Step 1: Set up the triangle and the known angle.
Let the base be AB = 60 cm, with the base angle at A equal to \(60^{\circ}\). Call BC = a and AC = b, so a and b are the two sides other than the base. We want the shortest of a, b and 60.
Step 2: Test statement I alone.
Statement I says \(a + b = 80\). Using the cosine rule at angle A:
\[ \cos A = \frac{b^2 + c^2 - a^2}{2bc}, \quad c = 60 \]
Since \(\cos 60^{\circ} = \frac{1}{2}\):
\[ \frac{1}{2} = \frac{b^2 + 3600 - a^2}{120b} \implies 60b = 3600 + b^2 - a^2 \]
Replace \(a = 80 - b\) (from statement I), so \(a^2 = 6400 - 160b + b^2\):
\[ 60b = 3600 + b^2 - (6400 - 160b + b^2) = 160b - 2800 \] \[ 100b = 2800 \implies b = 28, \quad a = 80 - 28 = 52 \]
This pins down every side, 60, 52 and 28, and it checks out with the cosine rule directly (\(52^2 = 28^2 + 60^2 - 2(28)(60)(0.5)\), which works out to 2704 = 2704). So statement I alone fixes the triangle completely, and the shortest side is 28 cm. Statement I is sufficient by itself.
Step 3: Test statement II alone.
Statement II says the other base angle, B, is \(45^{\circ}\). Since the angles of a triangle add to \(180^{\circ}\):
\[ C = 180^{\circ} - 60^{\circ} - 45^{\circ} = 75^{\circ} \]
Now all three angles are known, and one side, the base of 60 cm, is known, so the sine rule fixes the other two sides uniquely:
\[ \frac{a}{\sin 60^{\circ}} = \frac{b}{\sin 45^{\circ}} = \frac{60}{\sin 75^{\circ}} \]
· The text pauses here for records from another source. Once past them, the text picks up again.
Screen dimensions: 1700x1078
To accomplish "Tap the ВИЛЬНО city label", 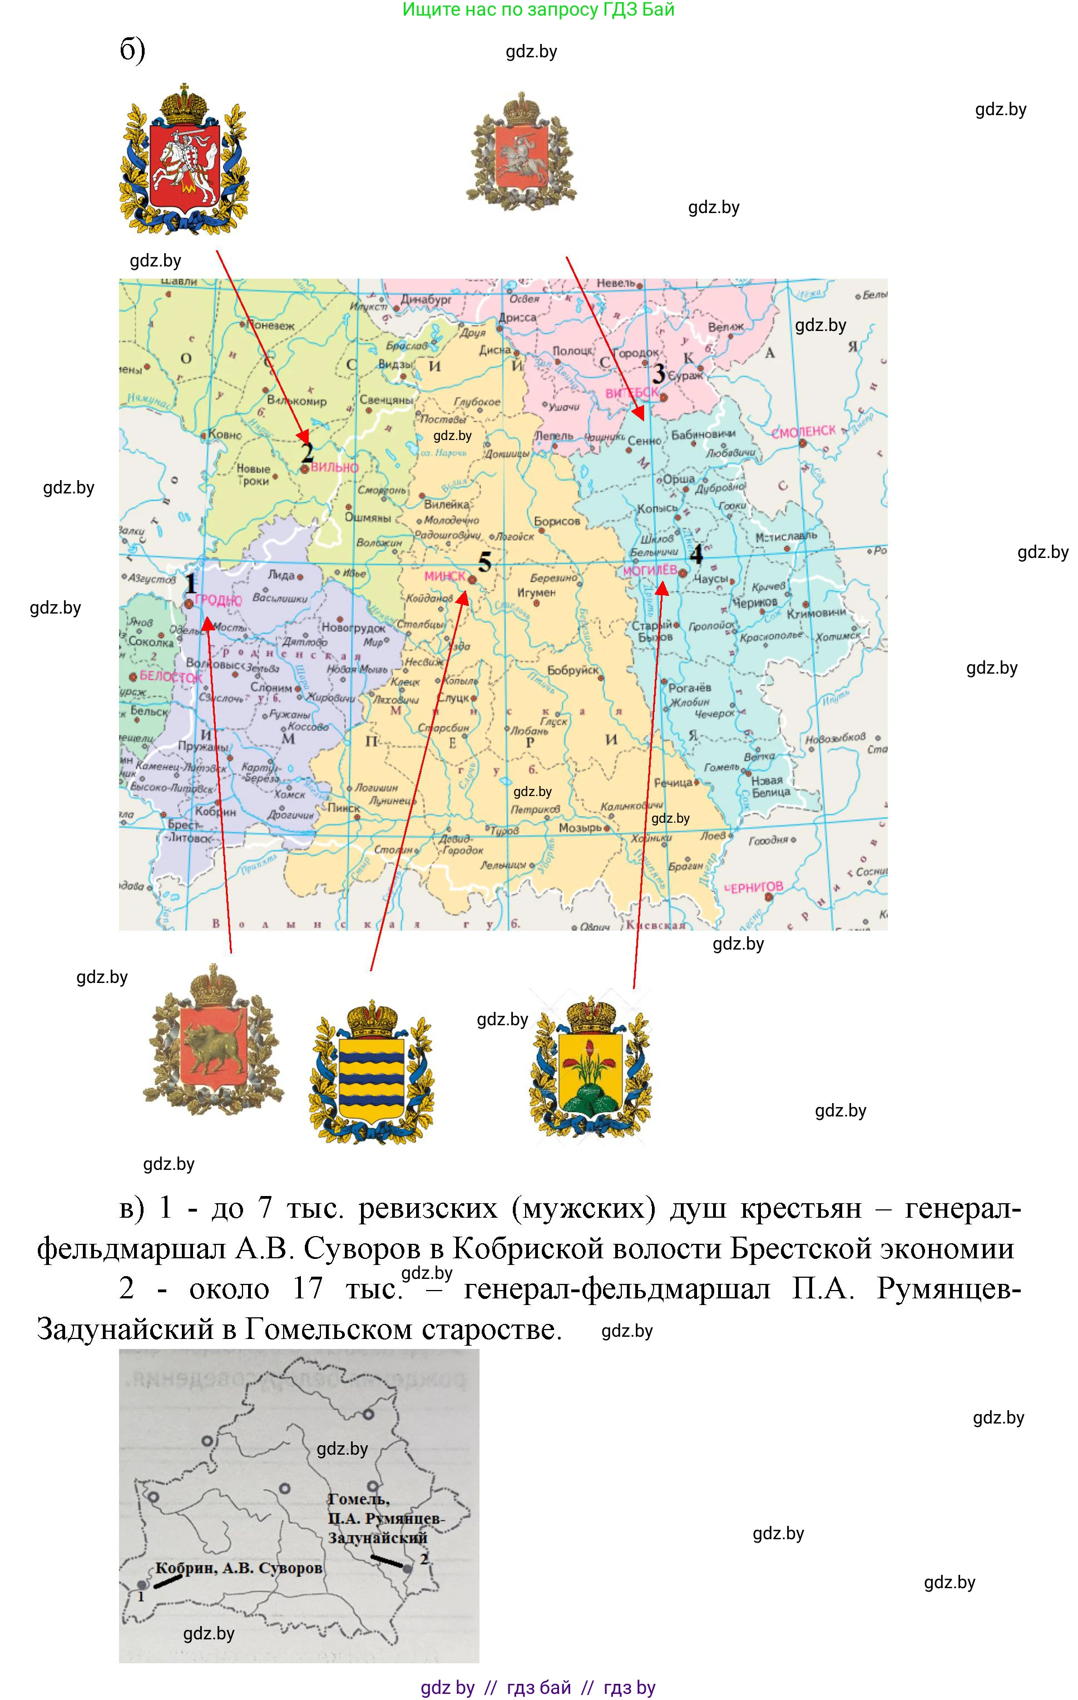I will (x=335, y=467).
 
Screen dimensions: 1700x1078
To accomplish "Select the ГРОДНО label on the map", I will (x=218, y=600).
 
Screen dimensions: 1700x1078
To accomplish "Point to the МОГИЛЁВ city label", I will (x=650, y=570).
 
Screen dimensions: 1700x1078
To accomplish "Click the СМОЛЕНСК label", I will (x=803, y=431).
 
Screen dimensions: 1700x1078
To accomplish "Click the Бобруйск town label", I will (x=572, y=670).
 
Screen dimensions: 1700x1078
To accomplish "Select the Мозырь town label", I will (x=580, y=827).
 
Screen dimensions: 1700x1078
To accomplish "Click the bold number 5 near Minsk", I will (x=484, y=562).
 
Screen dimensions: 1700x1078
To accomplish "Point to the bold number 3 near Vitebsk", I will (x=659, y=373).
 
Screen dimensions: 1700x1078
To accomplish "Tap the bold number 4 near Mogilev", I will (x=696, y=554).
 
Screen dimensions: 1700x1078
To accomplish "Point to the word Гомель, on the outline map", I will (x=359, y=1498).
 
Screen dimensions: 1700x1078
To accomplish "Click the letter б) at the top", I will (x=133, y=50).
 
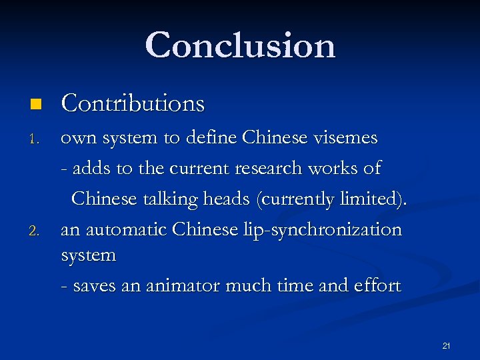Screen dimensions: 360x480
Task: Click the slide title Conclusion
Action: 240,45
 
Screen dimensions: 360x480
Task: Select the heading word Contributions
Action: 133,103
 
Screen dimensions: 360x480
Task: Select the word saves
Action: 91,286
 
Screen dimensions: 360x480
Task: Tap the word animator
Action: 179,286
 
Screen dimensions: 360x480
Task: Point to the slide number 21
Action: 446,345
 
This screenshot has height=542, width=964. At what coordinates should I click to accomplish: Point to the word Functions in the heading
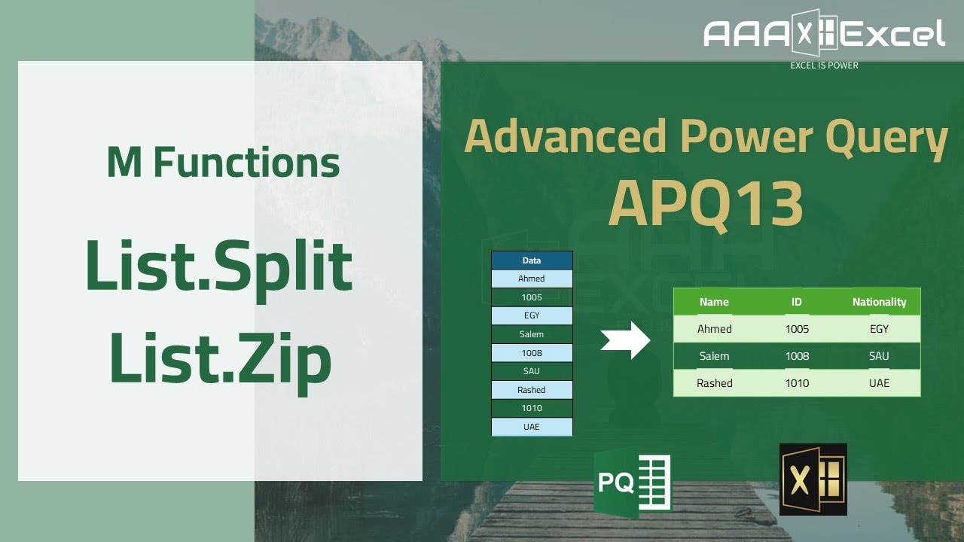click(x=246, y=163)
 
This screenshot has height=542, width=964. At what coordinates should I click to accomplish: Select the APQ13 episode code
click(x=705, y=204)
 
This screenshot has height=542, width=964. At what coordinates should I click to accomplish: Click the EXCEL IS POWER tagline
click(x=824, y=65)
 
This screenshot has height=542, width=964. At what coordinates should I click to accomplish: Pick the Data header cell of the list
click(x=532, y=260)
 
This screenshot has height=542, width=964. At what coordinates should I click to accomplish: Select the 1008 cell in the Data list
click(x=532, y=353)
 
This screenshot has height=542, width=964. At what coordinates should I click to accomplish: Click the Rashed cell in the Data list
click(x=532, y=390)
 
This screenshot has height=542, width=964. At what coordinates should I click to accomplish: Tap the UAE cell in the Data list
click(x=532, y=427)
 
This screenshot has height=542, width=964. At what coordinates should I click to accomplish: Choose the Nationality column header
click(x=879, y=302)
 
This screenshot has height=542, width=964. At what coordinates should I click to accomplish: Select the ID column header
click(x=797, y=302)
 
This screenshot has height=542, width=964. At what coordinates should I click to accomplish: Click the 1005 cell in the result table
click(x=797, y=329)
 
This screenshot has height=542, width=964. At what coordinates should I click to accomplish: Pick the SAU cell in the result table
click(x=879, y=356)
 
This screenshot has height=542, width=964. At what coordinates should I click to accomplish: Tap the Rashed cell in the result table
click(x=715, y=383)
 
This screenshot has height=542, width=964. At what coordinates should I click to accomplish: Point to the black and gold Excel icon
click(x=813, y=480)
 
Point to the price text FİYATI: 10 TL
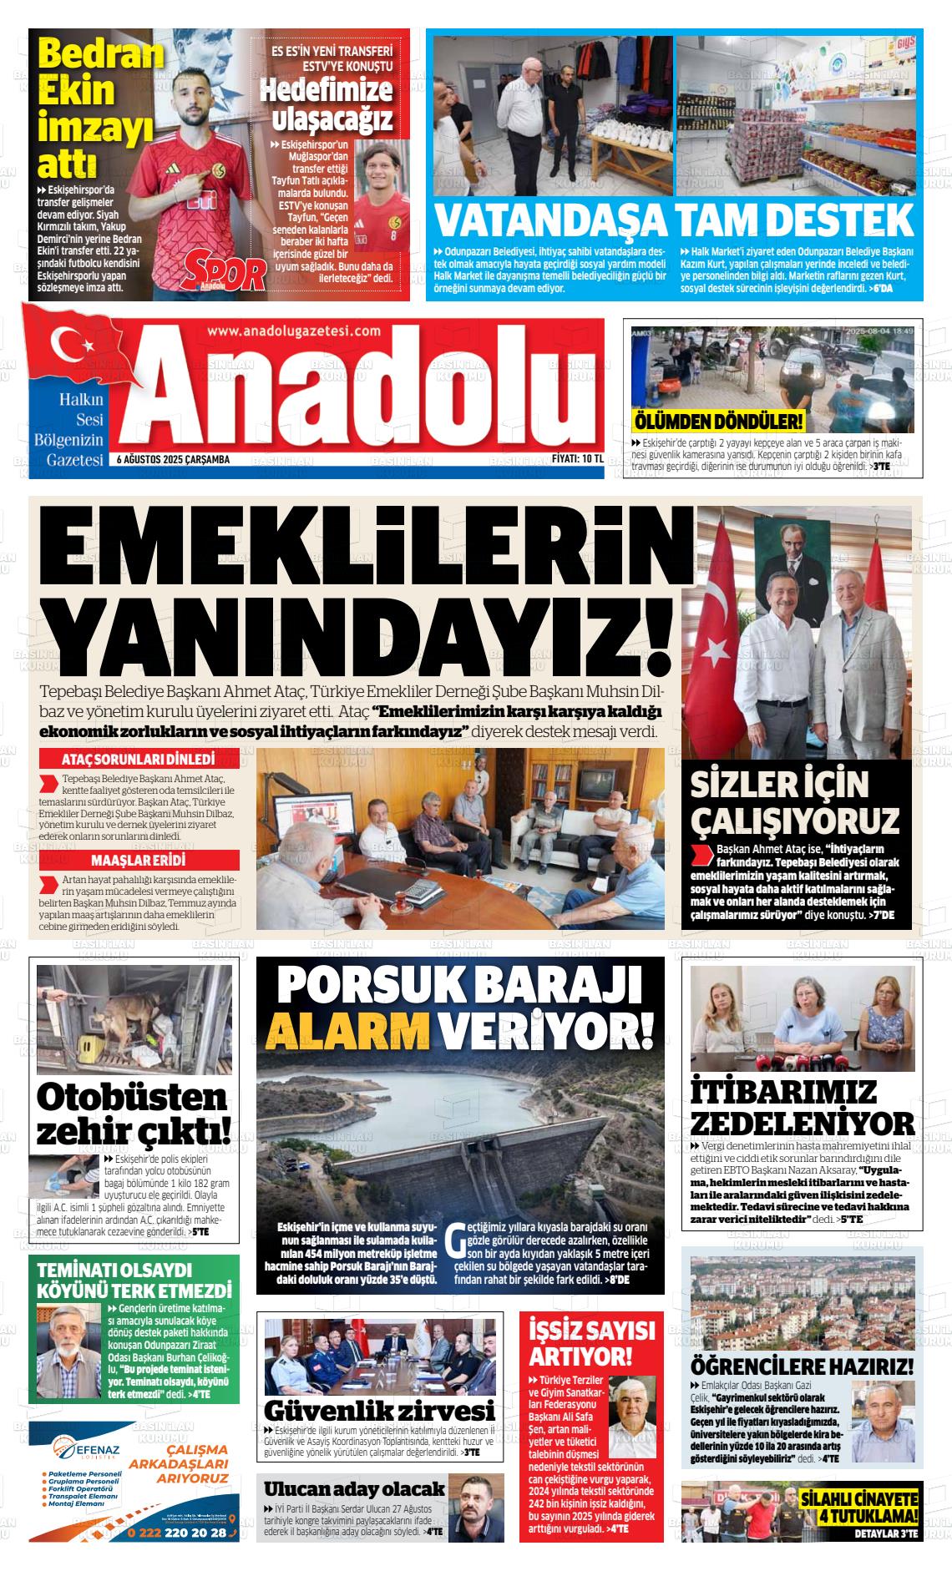click(577, 460)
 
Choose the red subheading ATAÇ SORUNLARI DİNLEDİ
click(138, 760)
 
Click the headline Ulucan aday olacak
click(354, 1488)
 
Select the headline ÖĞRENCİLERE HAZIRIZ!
click(802, 1366)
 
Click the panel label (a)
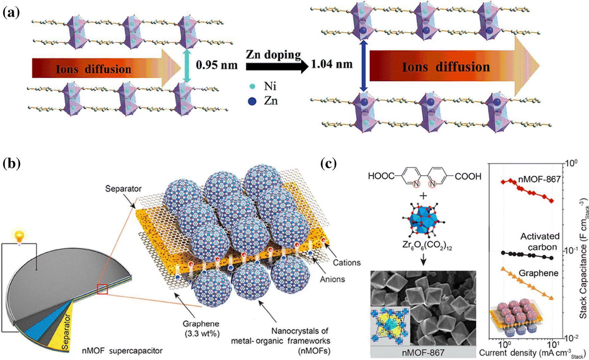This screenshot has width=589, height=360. (11, 12)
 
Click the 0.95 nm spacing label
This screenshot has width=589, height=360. (216, 65)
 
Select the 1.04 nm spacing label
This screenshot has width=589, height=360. (332, 64)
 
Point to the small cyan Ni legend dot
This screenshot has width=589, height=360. (252, 86)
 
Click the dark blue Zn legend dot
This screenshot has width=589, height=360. (252, 101)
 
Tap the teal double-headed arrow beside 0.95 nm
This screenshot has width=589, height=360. (187, 66)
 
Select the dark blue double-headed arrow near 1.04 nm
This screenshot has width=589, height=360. (364, 66)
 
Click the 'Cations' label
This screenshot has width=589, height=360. (347, 263)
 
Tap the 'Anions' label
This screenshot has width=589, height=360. (332, 279)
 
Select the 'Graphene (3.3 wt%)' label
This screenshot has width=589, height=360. (201, 328)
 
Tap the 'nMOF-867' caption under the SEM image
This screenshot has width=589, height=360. (423, 352)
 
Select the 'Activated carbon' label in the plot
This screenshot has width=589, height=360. (540, 241)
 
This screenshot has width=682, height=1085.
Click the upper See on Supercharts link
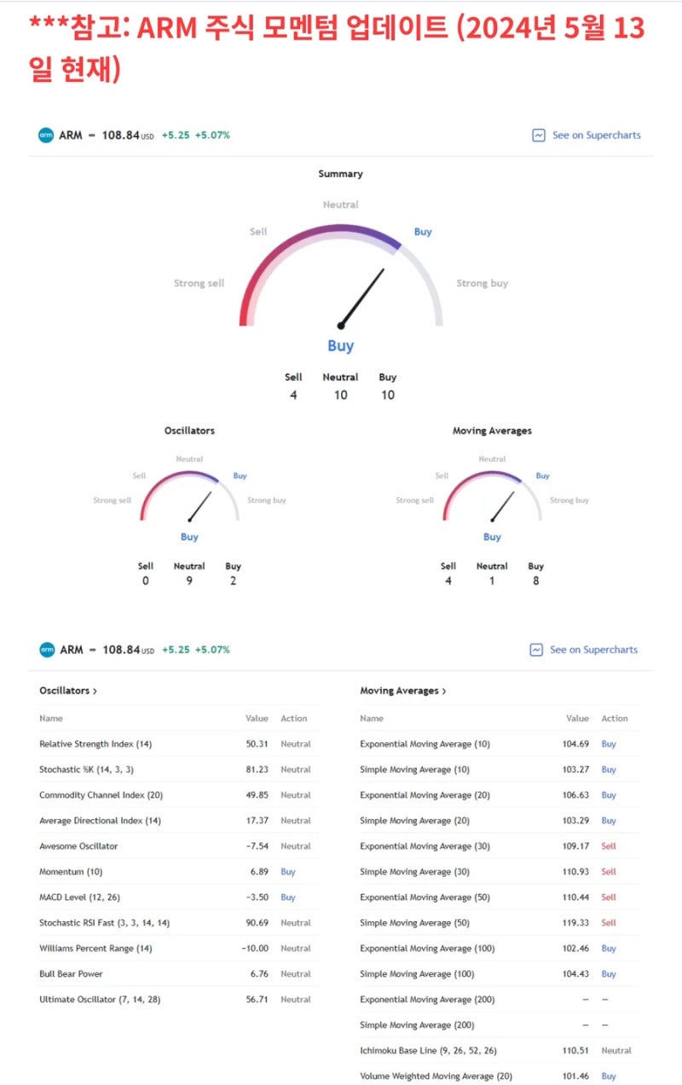[596, 135]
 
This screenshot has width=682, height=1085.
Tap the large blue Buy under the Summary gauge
[340, 346]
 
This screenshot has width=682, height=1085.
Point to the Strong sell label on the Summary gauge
[199, 283]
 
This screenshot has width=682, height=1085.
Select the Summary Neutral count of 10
[340, 395]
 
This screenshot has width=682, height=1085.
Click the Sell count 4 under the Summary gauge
[293, 395]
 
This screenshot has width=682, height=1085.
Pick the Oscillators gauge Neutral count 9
[189, 581]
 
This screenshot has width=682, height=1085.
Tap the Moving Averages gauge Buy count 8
[535, 581]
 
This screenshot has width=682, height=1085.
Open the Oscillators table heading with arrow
[68, 690]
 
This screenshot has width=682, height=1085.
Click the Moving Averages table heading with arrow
[403, 690]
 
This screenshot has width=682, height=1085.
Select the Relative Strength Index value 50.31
[257, 744]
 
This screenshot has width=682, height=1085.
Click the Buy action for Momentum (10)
[288, 872]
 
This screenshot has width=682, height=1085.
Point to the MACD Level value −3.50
[257, 897]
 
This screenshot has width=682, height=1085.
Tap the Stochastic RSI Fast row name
[104, 923]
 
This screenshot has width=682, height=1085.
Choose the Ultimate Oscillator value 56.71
[257, 1000]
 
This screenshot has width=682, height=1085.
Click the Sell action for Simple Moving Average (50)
[609, 923]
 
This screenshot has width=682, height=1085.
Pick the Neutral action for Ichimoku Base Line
[616, 1051]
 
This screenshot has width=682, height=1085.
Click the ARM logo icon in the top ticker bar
[46, 135]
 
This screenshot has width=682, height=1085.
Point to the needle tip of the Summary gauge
[383, 271]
Every ratio here is a known number, so a and b can each be calculated. A triangle with one side and all three angles known is completely fixed, so statement II alone is also sufficient.
Step 4: Compare the two.
Both statements independently pin down a complete, unique triangle. They describe two different triangles, since the extra condition differs, but that does not matter for data sufficiency, since each condition on its own answers the question. So either statement I alone or statement II alone answers the question.
Final Answer:
Either statement alone is sufficient, which is option (DD).